(Listed entries begins)

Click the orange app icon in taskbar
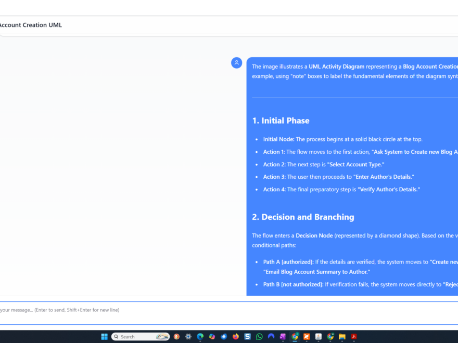The width and height of the screenshot is (458, 343). click(x=307, y=337)
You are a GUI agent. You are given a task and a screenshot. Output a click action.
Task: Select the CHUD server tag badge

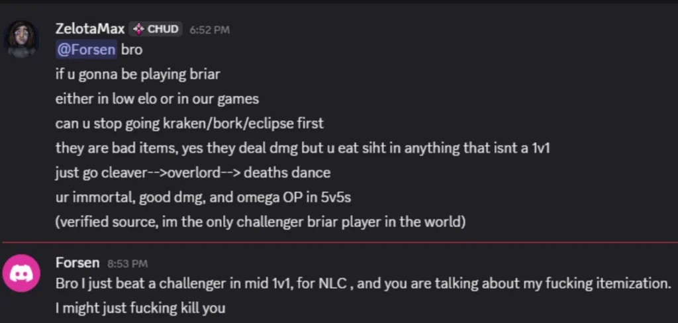pos(156,29)
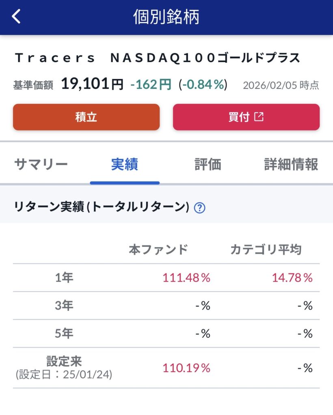Tap the back arrow in header
333x415 pixels.
(x=16, y=17)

(Listed entries ends)

Problem requirements. For this exercise, transcribe the data above line by line, exactly, with pictures omitted.

Solved exercise.
Click the orange app icon in taskbar
The width and height of the screenshot is (458, 343). click(x=307, y=337)
You are a GUI agent. You are given a task and a screenshot. Output a click action.
Task: Select the CHUD server tag badge

pos(156,29)
Tap the back arrow in header
333x415 pixels.
(x=16, y=17)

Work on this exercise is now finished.